MATERIALS PROVIDED:

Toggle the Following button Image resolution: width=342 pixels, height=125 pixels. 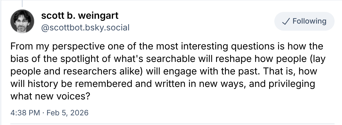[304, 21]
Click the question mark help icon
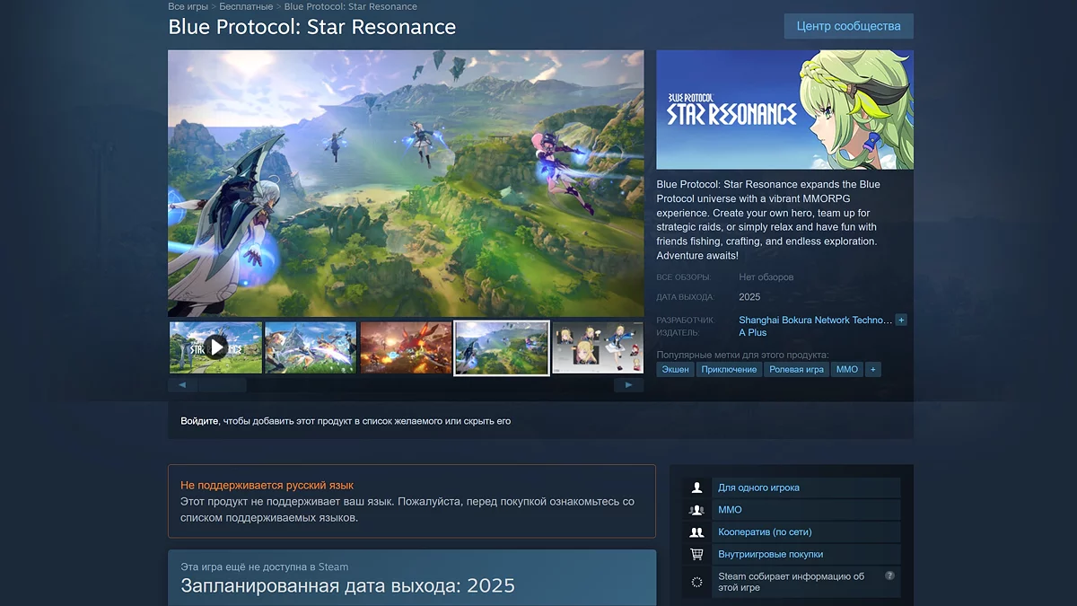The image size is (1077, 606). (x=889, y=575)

* * *

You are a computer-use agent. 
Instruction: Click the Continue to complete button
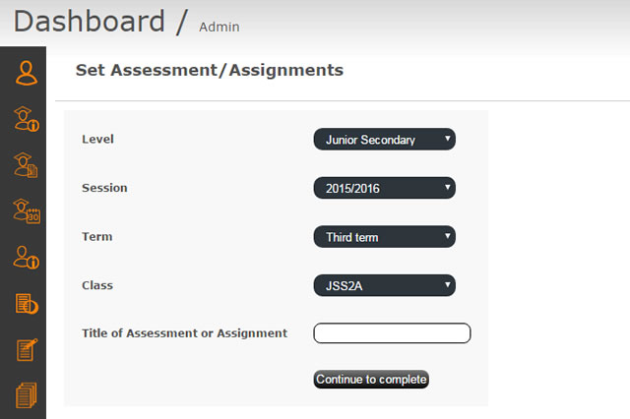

EXERCISE:
Please pull out every line above that contains the word "Click".

COMPLETE OUTPUT:
Click the question mark help icon
Instruction: Click the Continue to complete button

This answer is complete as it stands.